The final act of the film is rather tame and disappointing. After Saighal provokes the two lovers and threatens to use the police and military (thanks to his high-ranking friends) to stop Mohit from meeting Myra, the actual meeting is pretty low key and the ensuing conversation terribly predictable. One wishes it was a slightly more eventful and fun meeting, something like the madcap climax of Hrishikesh Mukherjee’s Golmaal. Another weak link in the film is Saighal. Saighal is sketched too roughly and Rishi Kapoor fails to inbue the character with any depth or shades. He plays Saighal as an out-and-out comic character; he is too sweet and child-like to be the difficult, disapproving father who has to be won over with elaborate games and lies. As played by Rishi Kapoor, Saighal also comes across as fickle: he is too quick to disapprove of Mohit, too easy to win over, too willing to hate him when the truth about Mohit’s job is revealed, and too eager to bring them together again.

I liked that the film uses its setting really well. Although it can take place anywhere, Bewakoofiaan is a pucca Delhi story. From Saighal’s near-constant name dropping, to the class and brand consciousness, to the ‘work hard, party harder’ lifestyle of the young Gurgaon denizens. I am glad that Mumbai filmmakers have finally found Gurgaon. (Last year, we had the Shakespearean Aurangzeb, which had one of the best opening lines in recent memory “Gurgaon, merey baap ka gaon aur mera shaher.”) Myra and Mohit work in the glass and steel buildings that symbolise Gurgaon and the growing status gap between the two is literally reflected in those gleaming glass walls. In a scene set outside her swanky office, Myra is giving Mohit some money and he asks her if she will continue to love him if he has to work as a waiter, she is framed against a large Yes Bank banner and he is framed against the OLX (sab bech de) banner. It’s a nice visual gag and a sign of things to come.

[Text and item location entries]
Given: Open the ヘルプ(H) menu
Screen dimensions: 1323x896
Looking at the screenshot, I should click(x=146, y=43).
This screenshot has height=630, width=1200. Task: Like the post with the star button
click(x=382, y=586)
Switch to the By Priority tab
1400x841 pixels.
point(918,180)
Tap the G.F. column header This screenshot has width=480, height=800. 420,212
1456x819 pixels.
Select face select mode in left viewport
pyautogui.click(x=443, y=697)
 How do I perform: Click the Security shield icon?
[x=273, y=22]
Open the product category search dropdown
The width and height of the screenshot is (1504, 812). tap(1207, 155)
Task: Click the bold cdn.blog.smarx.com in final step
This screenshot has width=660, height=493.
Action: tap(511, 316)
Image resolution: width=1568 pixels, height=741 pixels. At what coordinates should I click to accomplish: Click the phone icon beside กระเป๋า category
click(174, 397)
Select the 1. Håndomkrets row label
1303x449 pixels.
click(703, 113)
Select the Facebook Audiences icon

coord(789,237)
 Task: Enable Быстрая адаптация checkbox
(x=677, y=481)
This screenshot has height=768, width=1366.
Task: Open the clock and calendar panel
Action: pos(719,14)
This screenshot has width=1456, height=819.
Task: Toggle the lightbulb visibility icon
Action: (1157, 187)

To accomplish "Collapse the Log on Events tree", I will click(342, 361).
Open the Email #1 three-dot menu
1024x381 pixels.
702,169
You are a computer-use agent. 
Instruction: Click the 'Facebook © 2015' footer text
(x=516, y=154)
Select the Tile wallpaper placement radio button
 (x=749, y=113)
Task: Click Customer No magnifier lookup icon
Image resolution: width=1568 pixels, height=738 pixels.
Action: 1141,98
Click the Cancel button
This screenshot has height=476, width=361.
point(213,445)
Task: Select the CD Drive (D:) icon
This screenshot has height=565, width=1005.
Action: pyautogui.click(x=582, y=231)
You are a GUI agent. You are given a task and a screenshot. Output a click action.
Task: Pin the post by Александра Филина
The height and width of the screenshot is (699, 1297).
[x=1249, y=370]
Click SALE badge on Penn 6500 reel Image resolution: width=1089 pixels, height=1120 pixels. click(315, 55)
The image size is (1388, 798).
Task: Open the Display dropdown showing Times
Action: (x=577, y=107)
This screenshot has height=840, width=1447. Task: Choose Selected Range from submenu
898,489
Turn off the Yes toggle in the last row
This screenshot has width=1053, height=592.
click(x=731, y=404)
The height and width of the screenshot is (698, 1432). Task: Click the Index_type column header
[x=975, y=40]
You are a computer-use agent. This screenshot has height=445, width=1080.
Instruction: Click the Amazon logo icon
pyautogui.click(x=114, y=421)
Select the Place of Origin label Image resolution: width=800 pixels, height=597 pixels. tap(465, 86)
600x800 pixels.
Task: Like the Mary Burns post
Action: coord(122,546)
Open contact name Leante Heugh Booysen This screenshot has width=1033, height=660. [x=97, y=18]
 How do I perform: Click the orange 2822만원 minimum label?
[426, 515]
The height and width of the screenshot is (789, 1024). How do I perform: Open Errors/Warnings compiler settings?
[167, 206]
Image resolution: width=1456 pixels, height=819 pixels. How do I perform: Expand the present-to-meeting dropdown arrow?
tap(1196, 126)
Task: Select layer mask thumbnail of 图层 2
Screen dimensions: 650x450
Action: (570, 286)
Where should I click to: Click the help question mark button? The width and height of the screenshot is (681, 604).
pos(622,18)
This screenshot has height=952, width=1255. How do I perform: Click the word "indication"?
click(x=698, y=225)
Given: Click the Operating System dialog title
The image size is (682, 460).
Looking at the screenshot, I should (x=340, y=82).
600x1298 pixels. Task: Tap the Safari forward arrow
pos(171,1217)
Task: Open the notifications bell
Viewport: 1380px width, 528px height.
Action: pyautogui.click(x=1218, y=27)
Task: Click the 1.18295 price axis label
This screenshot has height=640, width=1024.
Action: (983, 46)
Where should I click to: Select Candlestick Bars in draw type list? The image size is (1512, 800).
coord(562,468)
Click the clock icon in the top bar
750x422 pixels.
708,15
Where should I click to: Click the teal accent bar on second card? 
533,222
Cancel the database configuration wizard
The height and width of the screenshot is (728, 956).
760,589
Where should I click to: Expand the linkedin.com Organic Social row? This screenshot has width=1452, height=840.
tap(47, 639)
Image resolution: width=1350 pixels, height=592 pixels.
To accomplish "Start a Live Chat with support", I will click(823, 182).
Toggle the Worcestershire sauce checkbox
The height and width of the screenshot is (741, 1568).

Objectives:
a: Answer these questions from the review of Bewakoofiaan.
(i) Which Hrishikesh Mukherjee film does the reviewer wish the lovers' meeting in the final act had resembled?
(ii) Which actor plays Saighal?
(iii) In the scene outside Myra's office, against which banner is Mohit framed?
b: Resume the review of Bewakoofiaan, picking up right after its last sentence.

Responses in order:
a:
(i) Golmaal
(ii) Rishi Kapoor
(iii) The OLX (sab bech de) banner

b:
The moral of the film obviously is that love is more important than money but it doesn’t entirely dismiss money and the pretty things and happiness money can buy to make this point. Even though the film pokes gentle fun at Myra for loving all things branded, in refusing to criticise her or punish her (it is not she who loses her job due to economic recession), the film doesn’t outright criticise consumerism. Instead it seems to suggest that as long as you don’t get too enamoured of it (which Mohit is, as evidenced by his unwillingness to compromise on his lifestyle) and don’t lose sight of what’s truly important, it is okay to spend on those Steve Madden shoes every month if that makes you happy. Even Saighal, who one would imagine to be a conservative spender, asks to be shown bigger and fancier engagement rings and happily pays 4 lakhs for the solitaires. In fact, in a clever bit of writing, throughout the film, whenever Myra tries on a new dress or shoe and asks Mohit for his opinion, he says “acchi lag rahi ho. Kha jaaun tujhko,” which is both an unsubtle and subtle joke. So conspicuous consumption is alright as long as your heart is in the right place.